1.4 Priorité aux communautés de petits pêcheurs

Près de 95 pour cent des pêcheurs dans le monde sont des pêcheurs à petite échelle. Ces derniers comptent plus de 20 millions de producteurs primaires, plus 20 millions encore de transformateurs, de négociants et de distributeurs à petite échelle, soit au total quelque 40 millions de personnes dans le monde qui sont directement employées dans ce secteur des pêches. Si l’on compte en outre tous les emplois secondaires qui subviennent aux besoins des premiers, ainsi que toutes les personnes à charge correspondantes, on constate alors que la pêche à petite échelle assure la subsistance de plus de 200 millions de personnes dans le monde;1 aussi, cette activité doit-elle retenir particulièrement l’attention des responsables des pêches puisqu’elle occupe la grande majorité des pêcheurs au niveau mondial.

L’apport des pêcheurs à petite échelle au restant de l’humanité est loin d’être négligeable. Par exemple, ils fournissent près de la moitié des captures mondiales de poisson destinées à la consommation humaine, la fraction restante étant le fait de la pêche industrielle. De plus, leurs prises sont destinées en quasi-totalité à la consommation humaine, tandis qu’un tiers des captures industrielles sont transformées en farine de poisson utilisée principalement comme aliment pour animaux; par ailleurs, leurs prises approvisionnent surtout les marchés locaux et régionaux et sont moins souvent destinées à l’exportation vers des marchés plus éloignés, par comparaison à celles des pêcheurs industriels.

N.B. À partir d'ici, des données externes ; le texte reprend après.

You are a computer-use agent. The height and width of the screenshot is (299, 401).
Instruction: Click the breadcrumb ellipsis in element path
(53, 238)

Les pêcheurs à petite échelle se caractérisent essentiellement par le niveau relativement limité de leur production individuelle et de leurs investissements. Les publications consacrées à la gestion et à l’aménagement des pêches les qualifient souvent d’artisans, bien que dans nombre de cas ce terme soit inexact; s’il est généralement applicable aux pêcheurs qui fabriquent une grande partie de leur propre matériel, il s’avère inadéquat pour qualifier les pêcheurs nettement plus nombreux qui utilisent de petites embarcations motorisées et des équipements de pêche fabriqués à l’extérieur de leurs communautés locales; or, ces derniers types de pêcheurs sont malencontreusement encore souvent qualifiés d’artisans dans nombre de contextes de gestion et d’aménagement des pêches, bien qu’ils ne soient pas, au sens strict, des artisans, ce qui prête à confusion.

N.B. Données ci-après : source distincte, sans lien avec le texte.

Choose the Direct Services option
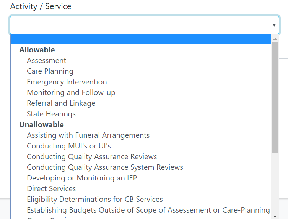 51,188

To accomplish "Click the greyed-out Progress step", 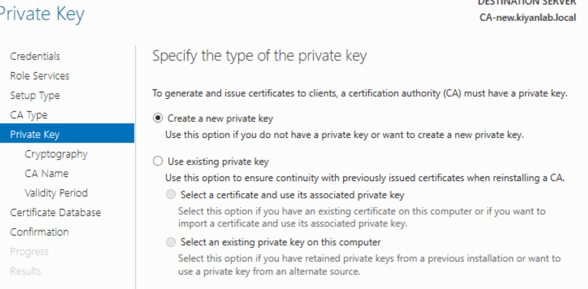I will point(29,251).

Le terme «pêcheur à petite échelle» est beaucoup plus adéquat, puisqu’il désigne conjointement les deux types de pêcheurs évoqués ci-dessus, et de plus peut s’appliquer à toutes sortes de pêcheurs dans le monde, dont les caractéristiques communes sont nombreuses, aussi bien dans les pays en développement que dans les pays développés. Le point commun essentiel tient au caractère limité de leur investissement financier individuel, de leur niveau de production et de leur pouvoir politique. La plupart d’entre eux vivent au sein de communautés dispersées le long des côtes, se livrent à la pêche essentiellement à proximité de leurs communautés d’origine et, jusqu’à présent, n’ont guère influé sur l’élaboration et la mise en oeuvre des politiques de gestion des pêches, ni disposé des moyens requis pour protéger les pêches dont ils dépendent contre les incursions des pêcheurs à plus grande échelle et contre les différentes menaces extérieures, telle que la pollution du milieu marin.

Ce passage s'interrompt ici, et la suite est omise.